RFE/RL obtained the U.S. Department of Homeland Security data after filing a request under the Freedom Of Information Act.
RFE also has an explanation albeit one it admits is pure conjecture based on "anecdotal evidence":
While the data does not indicate the basis for applicants' persecution claims, immigration attorneys link this multiyear surge to policies in Russia seen as discriminatory toward sexual minorities, a squeezing of dissent during Putin's third term, and widespread corruption.
Anecdotal evidence and internal accounting from lawyers working with sexual minorities suggest a sharp rise in the number of lesbian, gay, bisexual, and transgender (LGBT) individuals from Russia seeking U.S. asylum since Putin signed a 2013 law banning "propaganda of nontraditional sexual relations" to minors.
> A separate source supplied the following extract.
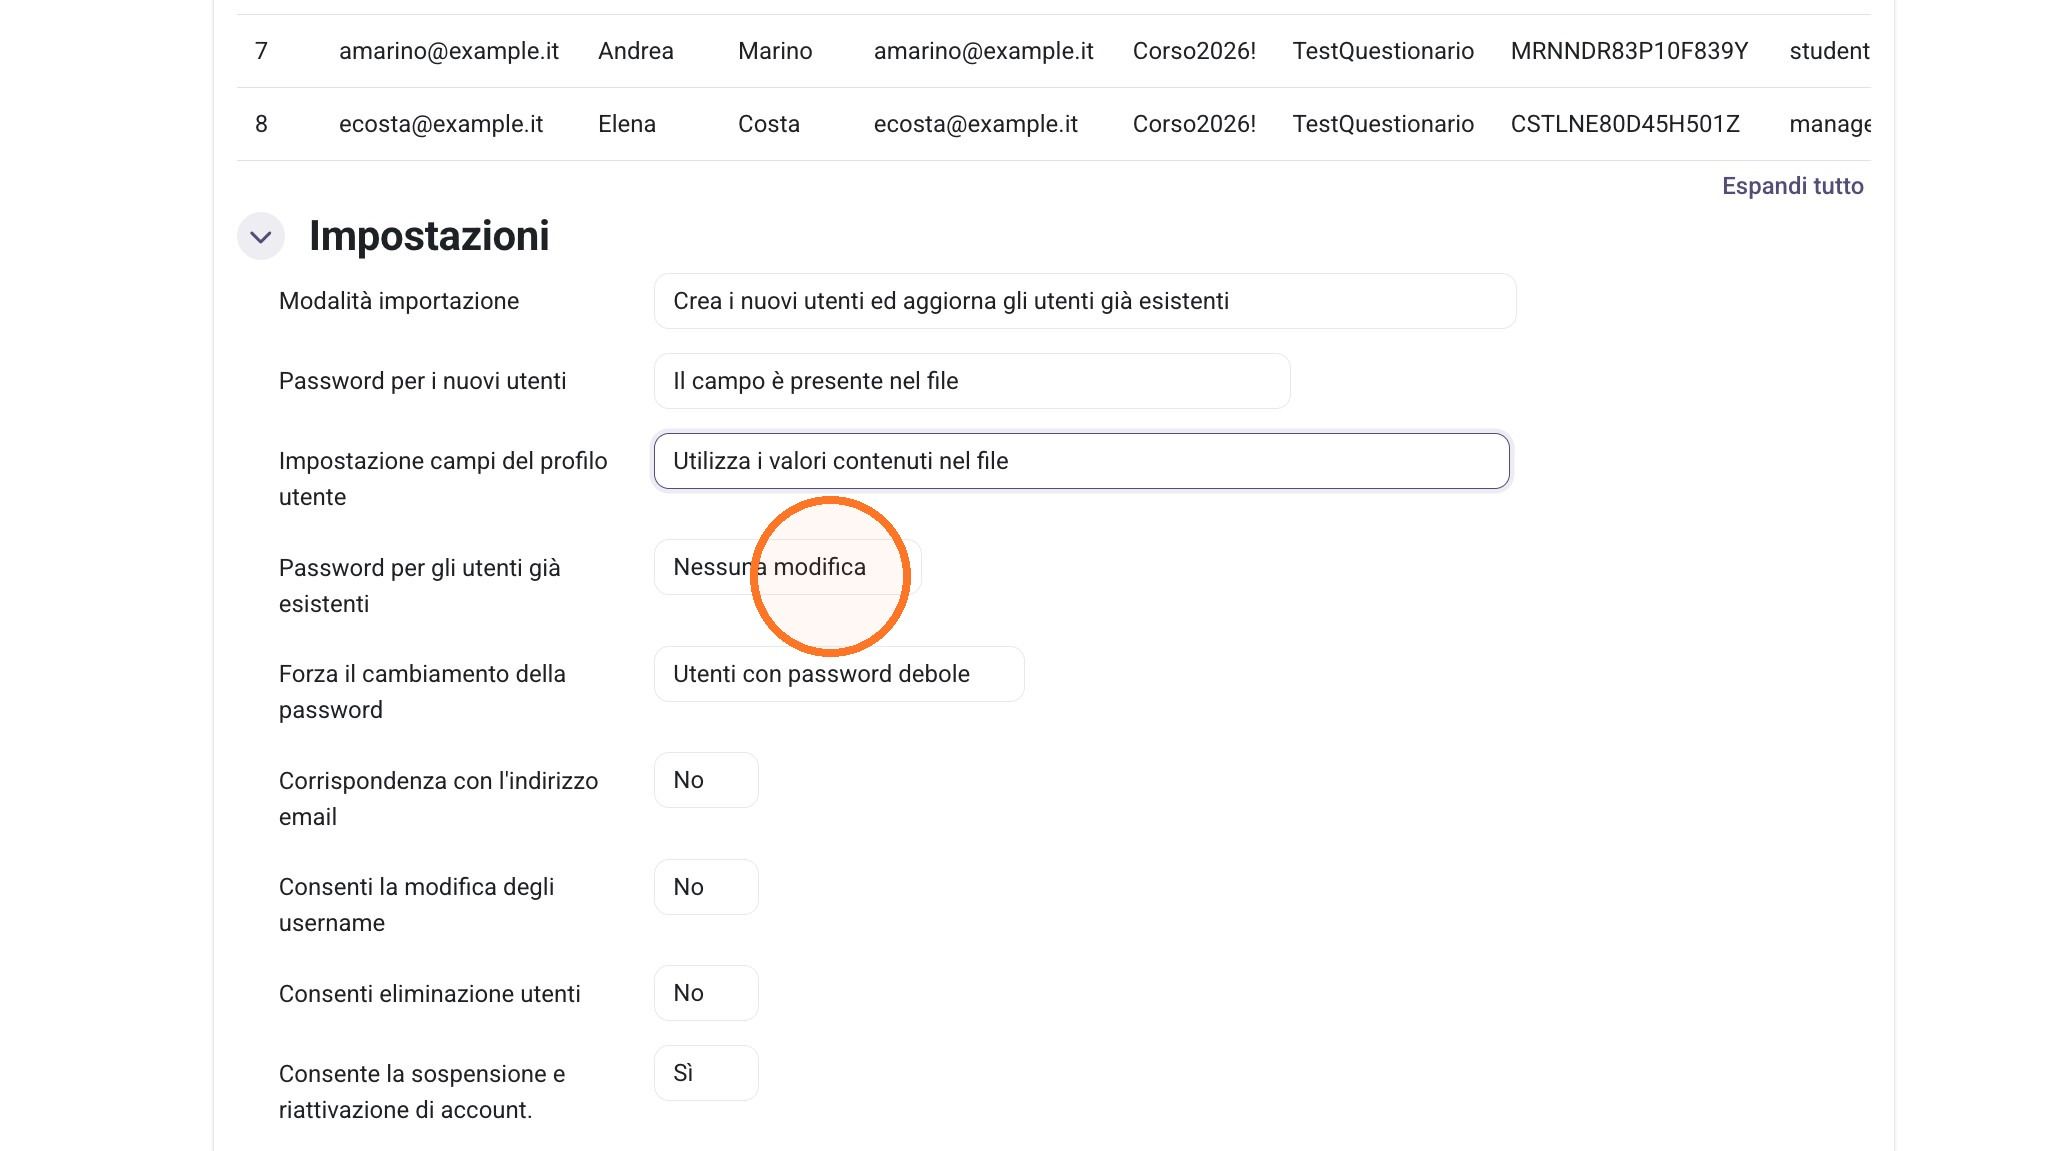The height and width of the screenshot is (1151, 2064).
Task: Open Password per gli utenti già esistenti dropdown
Action: coord(787,567)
So Radio Free Europe believes Russian US asylum requests doubled in just a few years because gays in Russia are increasingly persecuted since the 2013 passing of what is usually dubbed simply "Russia's anti-gay law"
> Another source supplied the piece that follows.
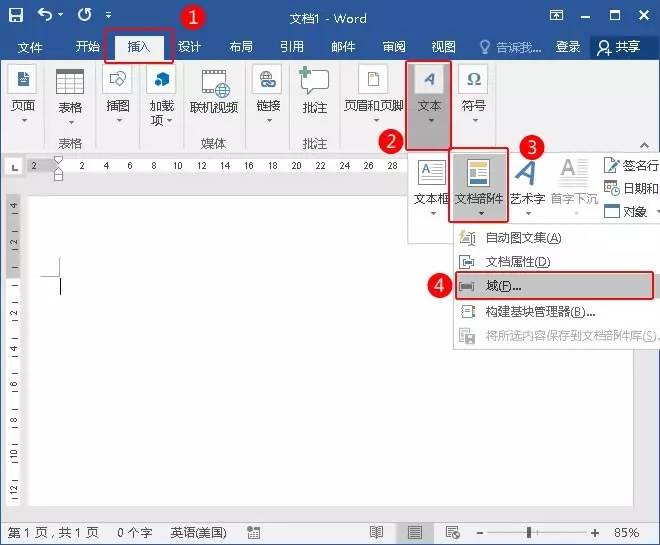660x545 pixels.
Task: Switch to Read Mode view in status bar
Action: click(377, 533)
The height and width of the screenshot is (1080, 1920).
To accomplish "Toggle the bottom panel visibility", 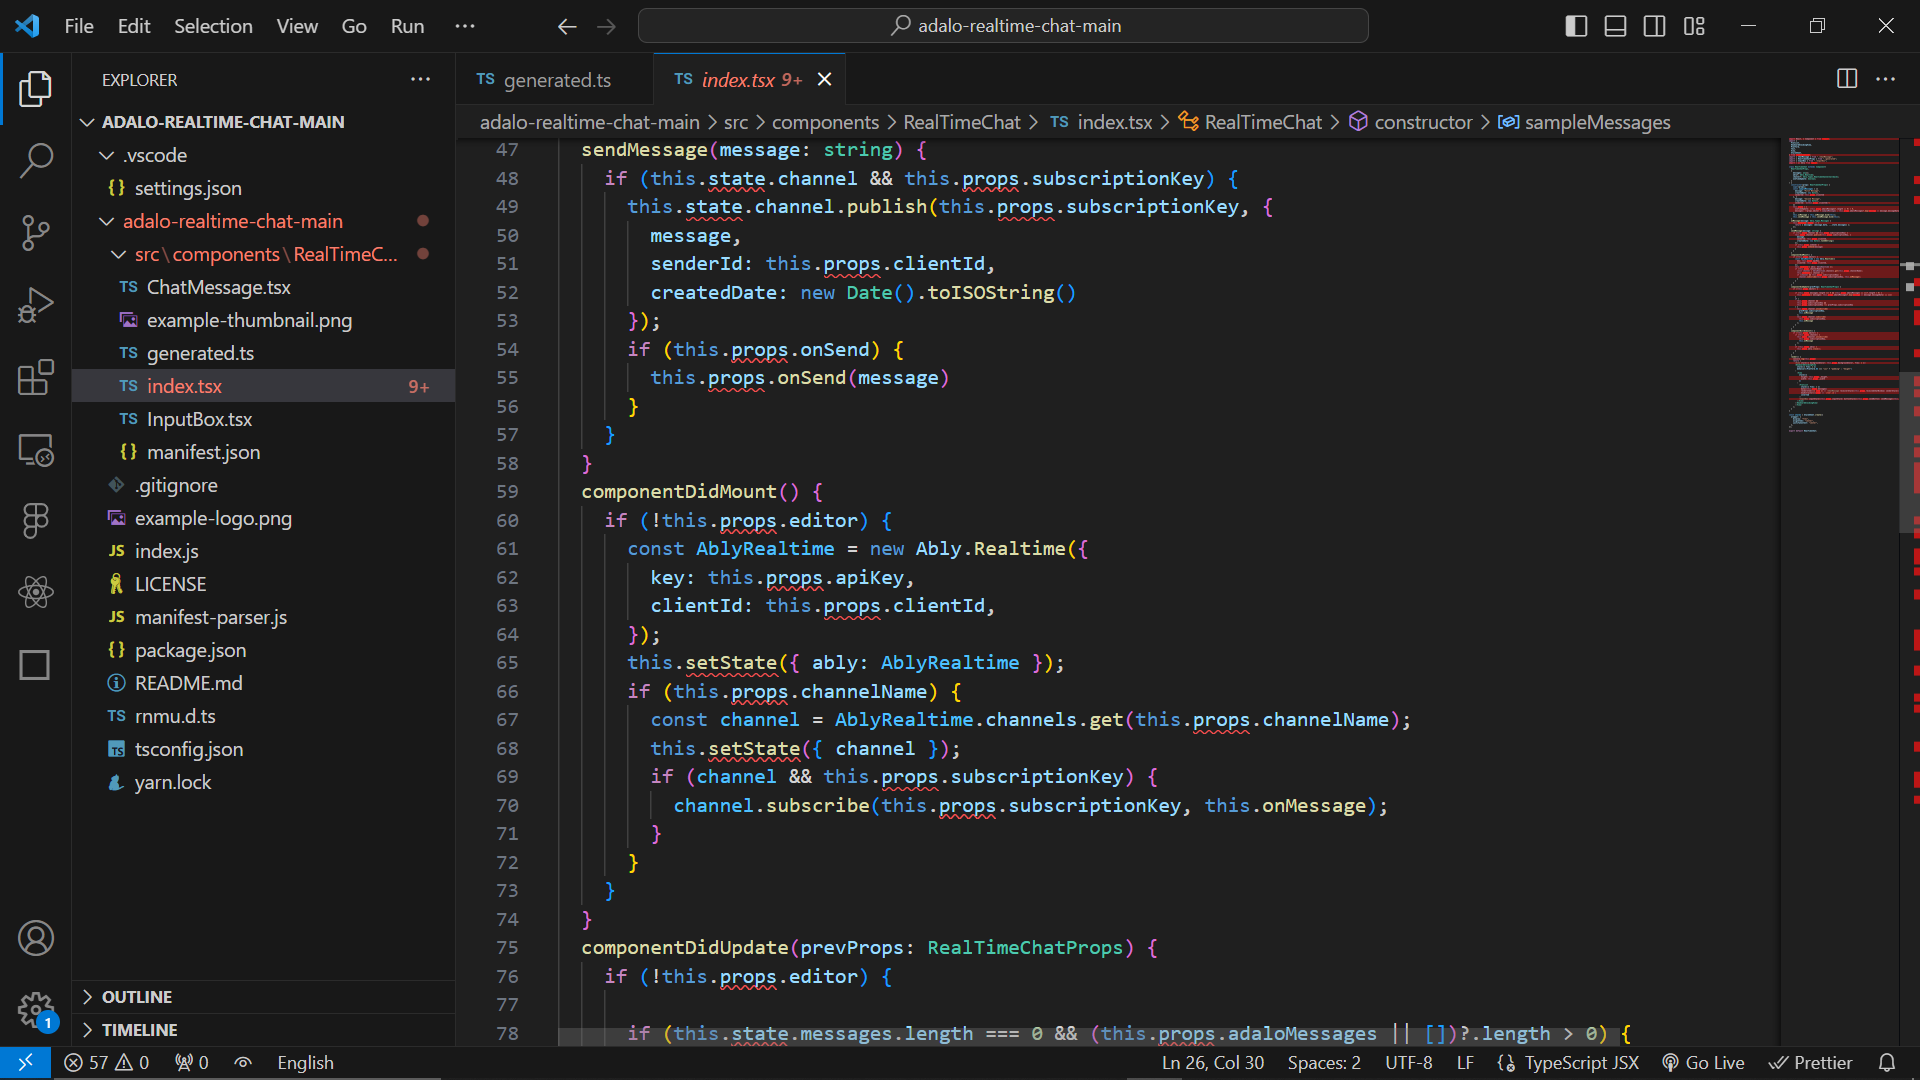I will pyautogui.click(x=1615, y=26).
On the other hand actually only a handful of people have ever been fined under that law and almost always activists who had deliberately set out to violate it as a form of protest.
So I'd say there is another possibility. It goes like this: there are a fair number of people in Russia who would like to emigrate to the richer United States. In the past these would-be migrants would have known that being granted asylum in the US was highly unlikely and would not even attempted to emigrate using this path.
However, given the current tug-of-war between US and Russia, the increasing demonization of Russia in the west, and most of all the growing need of the west to believe itself morally superior to Russia would-be migrants are guessing the chances of being granted an asylum are no longer as low.
What proof I have of this? None, like RFE's own explanation it's pure conjecture.
But here is one tiny hint: RFE does not say how many of these requests are approved and how many are turned down even by the US eager to believe massive horrors are being perpetrated in Russia. My guess: most of these applications are still turned down as economic migrants posing as persecuted minorities.